> **Data**

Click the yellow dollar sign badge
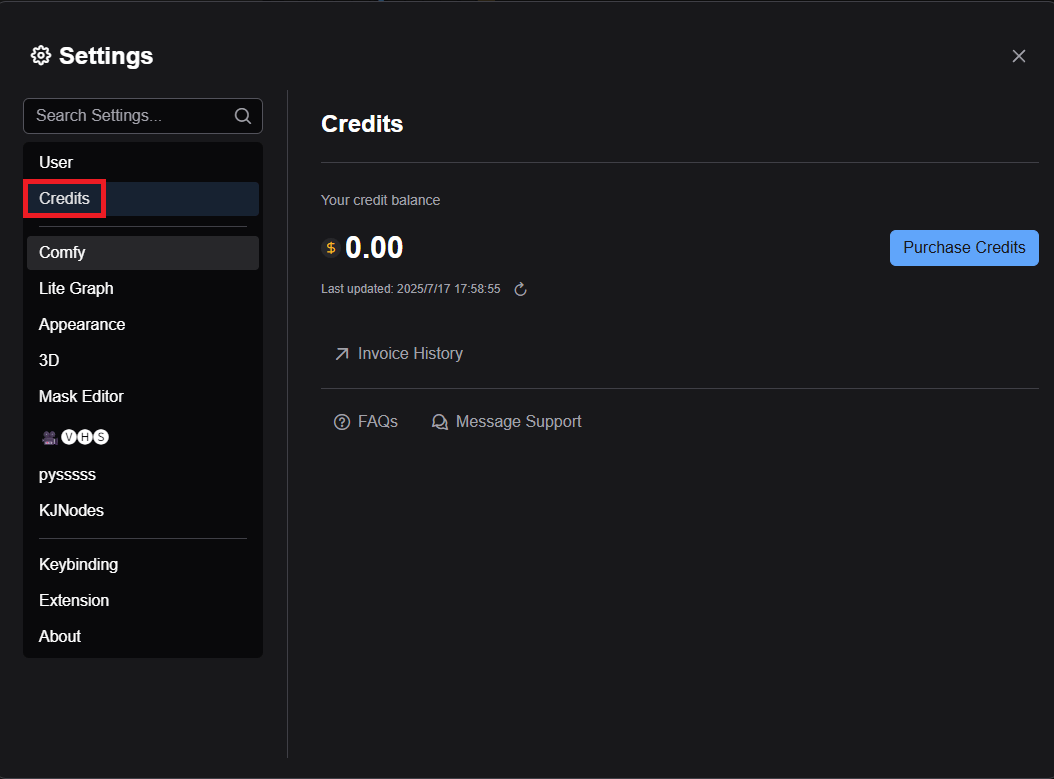This screenshot has height=779, width=1054. tap(330, 247)
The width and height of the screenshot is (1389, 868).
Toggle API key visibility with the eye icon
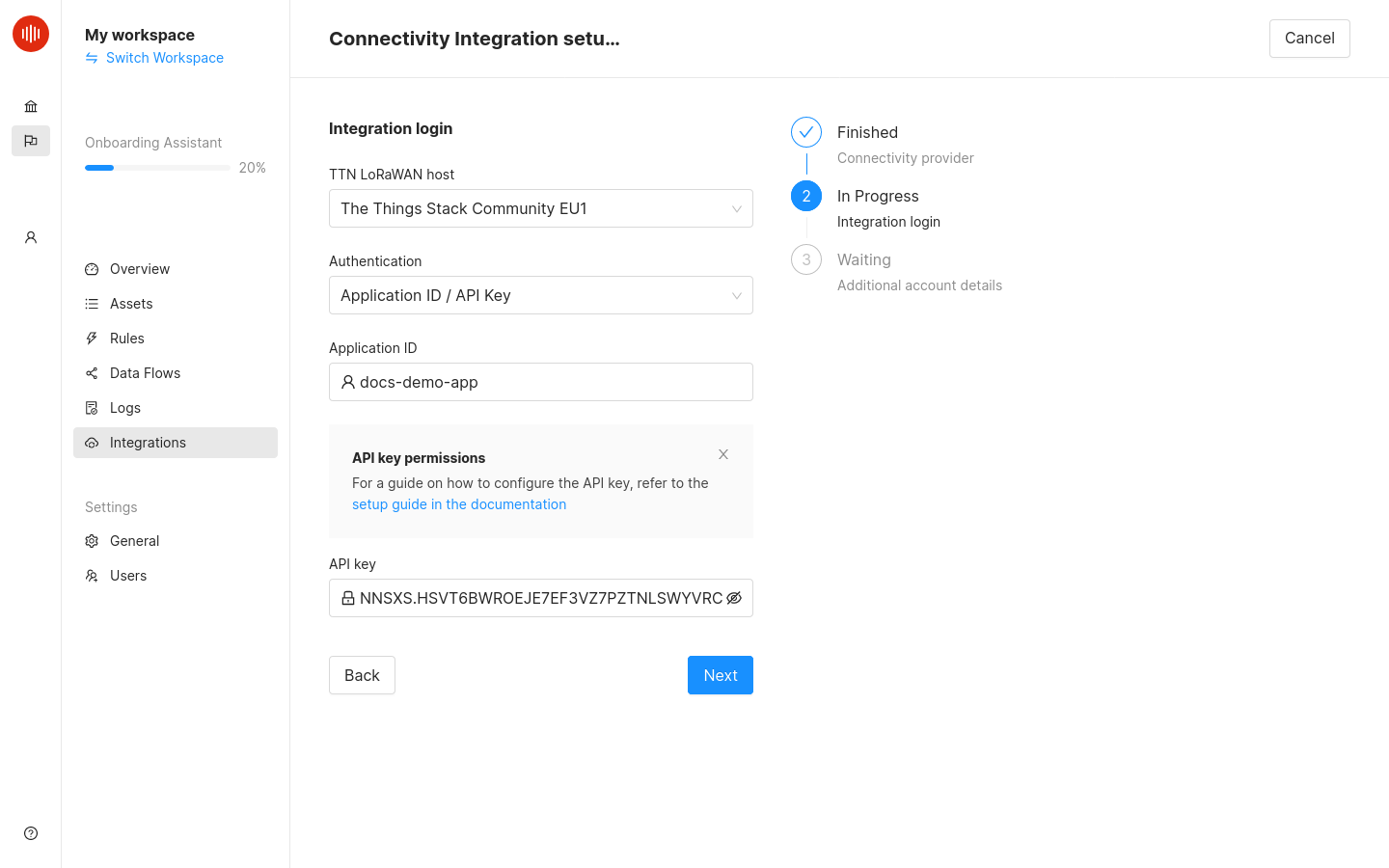pyautogui.click(x=734, y=598)
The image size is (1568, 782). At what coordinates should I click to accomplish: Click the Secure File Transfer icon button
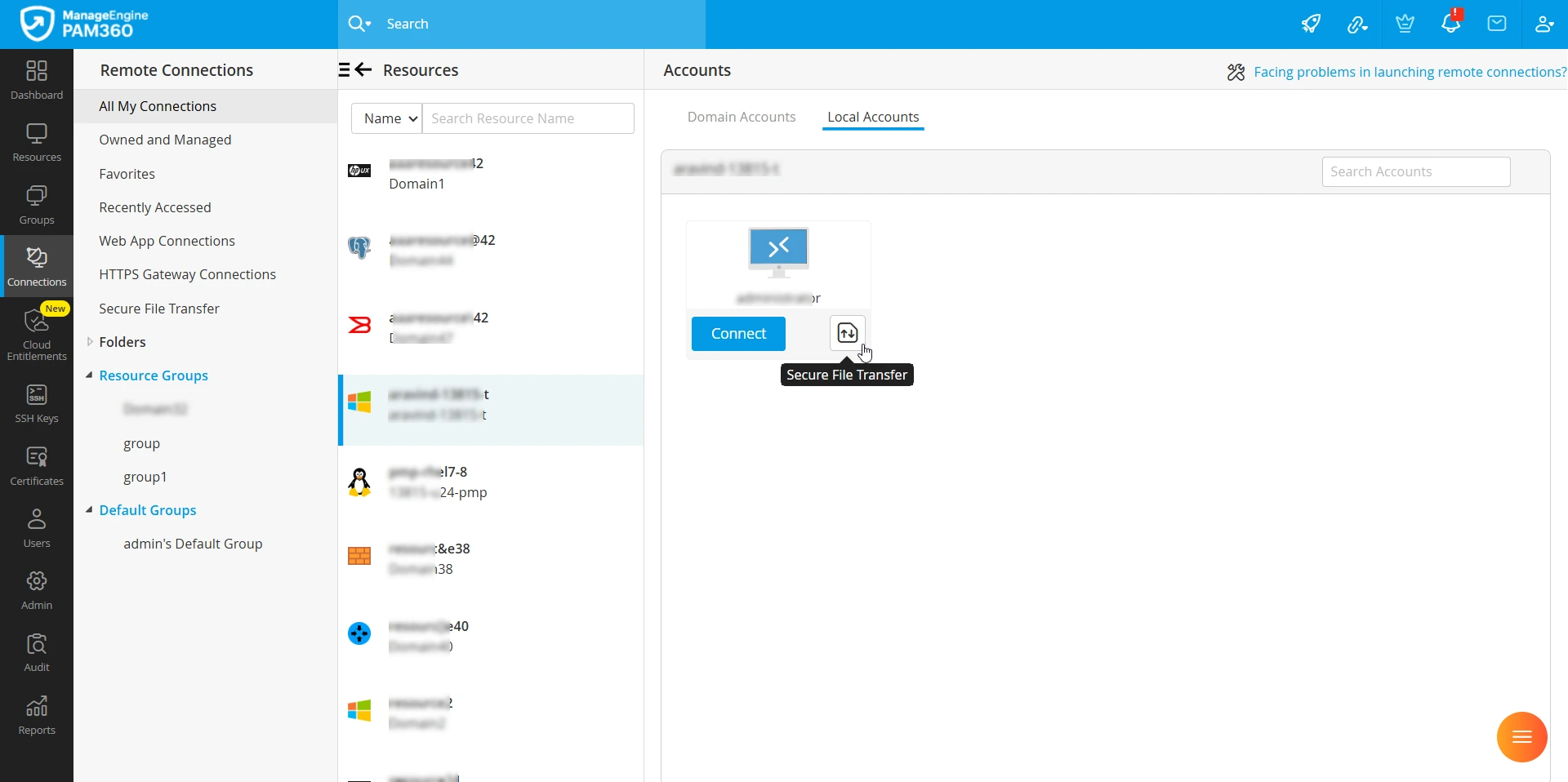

> **Directions for this task**
Extract word for word every line from the line that contains "Toggle API key visibility with the eye icon" to the final line of the data, both included, and nothing else; skip the pictures.

> **Exercise output**
Toggle API key visibility with the eye icon
pyautogui.click(x=734, y=598)
The image size is (1568, 782). At what coordinates should I click to accomplish: Click the Secure File Transfer icon button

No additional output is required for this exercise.